Write out each of the entries below character for character, leaving nothing out and changing nothing.

Entries for locating words and elements
-------------------------

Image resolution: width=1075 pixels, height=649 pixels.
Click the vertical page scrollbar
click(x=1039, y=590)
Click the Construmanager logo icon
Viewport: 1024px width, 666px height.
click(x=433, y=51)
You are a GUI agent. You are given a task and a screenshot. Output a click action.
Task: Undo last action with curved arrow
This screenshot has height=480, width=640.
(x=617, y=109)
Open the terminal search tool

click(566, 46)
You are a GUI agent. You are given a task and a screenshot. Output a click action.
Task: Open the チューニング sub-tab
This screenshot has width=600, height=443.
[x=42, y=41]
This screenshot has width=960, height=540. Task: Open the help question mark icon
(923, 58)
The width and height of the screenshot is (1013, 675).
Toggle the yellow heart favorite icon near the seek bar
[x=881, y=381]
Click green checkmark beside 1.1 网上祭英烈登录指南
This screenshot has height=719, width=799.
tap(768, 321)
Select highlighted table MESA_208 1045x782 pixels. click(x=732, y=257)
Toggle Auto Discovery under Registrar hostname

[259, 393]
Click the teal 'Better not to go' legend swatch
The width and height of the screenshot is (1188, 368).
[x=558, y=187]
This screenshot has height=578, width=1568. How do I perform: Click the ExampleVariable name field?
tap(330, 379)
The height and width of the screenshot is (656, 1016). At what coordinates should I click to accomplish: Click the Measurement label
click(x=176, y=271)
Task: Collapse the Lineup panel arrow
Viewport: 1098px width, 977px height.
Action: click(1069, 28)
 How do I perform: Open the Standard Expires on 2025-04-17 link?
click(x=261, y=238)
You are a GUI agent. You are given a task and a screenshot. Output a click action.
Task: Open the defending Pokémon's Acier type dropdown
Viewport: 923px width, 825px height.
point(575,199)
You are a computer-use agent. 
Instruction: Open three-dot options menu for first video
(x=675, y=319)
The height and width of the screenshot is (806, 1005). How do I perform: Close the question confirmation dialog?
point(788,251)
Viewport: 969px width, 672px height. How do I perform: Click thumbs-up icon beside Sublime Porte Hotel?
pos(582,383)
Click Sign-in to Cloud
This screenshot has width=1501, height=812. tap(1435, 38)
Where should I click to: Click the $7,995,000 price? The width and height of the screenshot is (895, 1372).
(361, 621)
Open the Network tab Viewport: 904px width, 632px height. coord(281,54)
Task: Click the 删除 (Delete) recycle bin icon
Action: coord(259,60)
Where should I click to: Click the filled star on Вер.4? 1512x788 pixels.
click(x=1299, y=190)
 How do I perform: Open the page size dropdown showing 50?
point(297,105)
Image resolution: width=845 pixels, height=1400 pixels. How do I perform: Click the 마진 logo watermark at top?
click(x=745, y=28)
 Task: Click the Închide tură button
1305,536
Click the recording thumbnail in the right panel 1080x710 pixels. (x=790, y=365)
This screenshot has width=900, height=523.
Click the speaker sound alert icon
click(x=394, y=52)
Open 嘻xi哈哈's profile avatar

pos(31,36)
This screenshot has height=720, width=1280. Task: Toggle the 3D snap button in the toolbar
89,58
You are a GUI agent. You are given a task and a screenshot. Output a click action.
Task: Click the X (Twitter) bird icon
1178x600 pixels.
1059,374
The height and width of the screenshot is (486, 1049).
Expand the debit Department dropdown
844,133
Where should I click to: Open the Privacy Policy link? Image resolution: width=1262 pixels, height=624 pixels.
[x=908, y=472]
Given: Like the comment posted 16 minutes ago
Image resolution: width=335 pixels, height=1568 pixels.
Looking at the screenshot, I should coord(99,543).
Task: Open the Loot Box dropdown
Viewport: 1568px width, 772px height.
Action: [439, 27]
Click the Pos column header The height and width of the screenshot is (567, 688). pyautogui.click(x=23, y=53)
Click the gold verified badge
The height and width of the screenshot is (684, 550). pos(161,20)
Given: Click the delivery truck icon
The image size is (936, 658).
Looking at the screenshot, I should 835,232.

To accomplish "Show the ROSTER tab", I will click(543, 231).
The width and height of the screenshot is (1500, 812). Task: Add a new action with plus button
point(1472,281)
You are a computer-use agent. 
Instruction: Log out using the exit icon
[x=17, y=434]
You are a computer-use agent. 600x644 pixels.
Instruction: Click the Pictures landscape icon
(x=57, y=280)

-------------------------

● IN RESPONSE:
Image resolution: width=1075 pixels, height=649 pixels.
Click the vertical page scrollbar
click(x=1039, y=590)
Click the Construmanager logo icon
Viewport: 1024px width, 666px height.
click(x=433, y=51)
You are a GUI agent. You are given a task and a screenshot. Output a click action.
Task: Undo last action with curved arrow
This screenshot has height=480, width=640.
(x=617, y=109)
Open the terminal search tool

click(566, 46)
You are a GUI agent. You are given a task and a screenshot. Output a click action.
Task: Open the チューニング sub-tab
This screenshot has width=600, height=443.
[x=42, y=41]
This screenshot has width=960, height=540. Task: Open the help question mark icon
(923, 58)
The width and height of the screenshot is (1013, 675).
Toggle the yellow heart favorite icon near the seek bar
[x=881, y=381]
Click green checkmark beside 1.1 网上祭英烈登录指南
This screenshot has height=719, width=799.
tap(768, 321)
Select highlighted table MESA_208 1045x782 pixels. click(x=732, y=257)
Toggle Auto Discovery under Registrar hostname

[259, 393]
Click the teal 'Better not to go' legend swatch
The width and height of the screenshot is (1188, 368).
[x=558, y=187]
This screenshot has height=578, width=1568. How do I perform: Click the ExampleVariable name field?
tap(330, 379)
The height and width of the screenshot is (656, 1016). At what coordinates should I click to accomplish: Click the Measurement label
click(x=176, y=271)
Task: Collapse the Lineup panel arrow
Viewport: 1098px width, 977px height.
Action: click(1069, 28)
 How do I perform: Open the Standard Expires on 2025-04-17 link?
click(x=261, y=238)
You are a GUI agent. You are given a task and a screenshot. Output a click action.
Task: Open the defending Pokémon's Acier type dropdown
Viewport: 923px width, 825px height.
point(575,199)
You are a computer-use agent. 
Instruction: Open three-dot options menu for first video
(x=675, y=319)
The height and width of the screenshot is (806, 1005). How do I perform: Close the question confirmation dialog?
point(788,251)
Viewport: 969px width, 672px height. How do I perform: Click thumbs-up icon beside Sublime Porte Hotel?
pos(582,383)
Click Sign-in to Cloud
This screenshot has width=1501, height=812. tap(1435, 38)
Where should I click to: Click the $7,995,000 price? The width and height of the screenshot is (895, 1372).
(361, 621)
Open the Network tab Viewport: 904px width, 632px height. coord(281,54)
Task: Click the 删除 (Delete) recycle bin icon
Action: coord(259,60)
Where should I click to: Click the filled star on Вер.4? 1512x788 pixels.
click(x=1299, y=190)
 How do I perform: Open the page size dropdown showing 50?
point(297,105)
Image resolution: width=845 pixels, height=1400 pixels. How do I perform: Click the 마진 logo watermark at top?
click(x=745, y=28)
 Task: Click the Închide tură button
1305,536
Click the recording thumbnail in the right panel 1080x710 pixels. (x=790, y=365)
This screenshot has width=900, height=523.
Click the speaker sound alert icon
click(x=394, y=52)
Open 嘻xi哈哈's profile avatar

pos(31,36)
This screenshot has height=720, width=1280. Task: Toggle the 3D snap button in the toolbar
89,58
You are a GUI agent. You are given a task and a screenshot. Output a click action.
Task: Click the X (Twitter) bird icon
1178x600 pixels.
1059,374
The height and width of the screenshot is (486, 1049).
Expand the debit Department dropdown
844,133
Where should I click to: Open the Privacy Policy link? Image resolution: width=1262 pixels, height=624 pixels.
[x=908, y=472]
Given: Like the comment posted 16 minutes ago
Image resolution: width=335 pixels, height=1568 pixels.
Looking at the screenshot, I should coord(99,543).
Task: Open the Loot Box dropdown
Viewport: 1568px width, 772px height.
Action: [439, 27]
Click the Pos column header The height and width of the screenshot is (567, 688). pyautogui.click(x=23, y=53)
Click the gold verified badge
The height and width of the screenshot is (684, 550). pos(161,20)
Given: Click the delivery truck icon
The image size is (936, 658).
Looking at the screenshot, I should 835,232.

To accomplish "Show the ROSTER tab", I will click(543, 231).
The width and height of the screenshot is (1500, 812). Task: Add a new action with plus button
point(1472,281)
You are a computer-use agent. 
Instruction: Log out using the exit icon
[x=17, y=434]
You are a computer-use agent. 600x644 pixels.
Instruction: Click the Pictures landscape icon
(x=57, y=280)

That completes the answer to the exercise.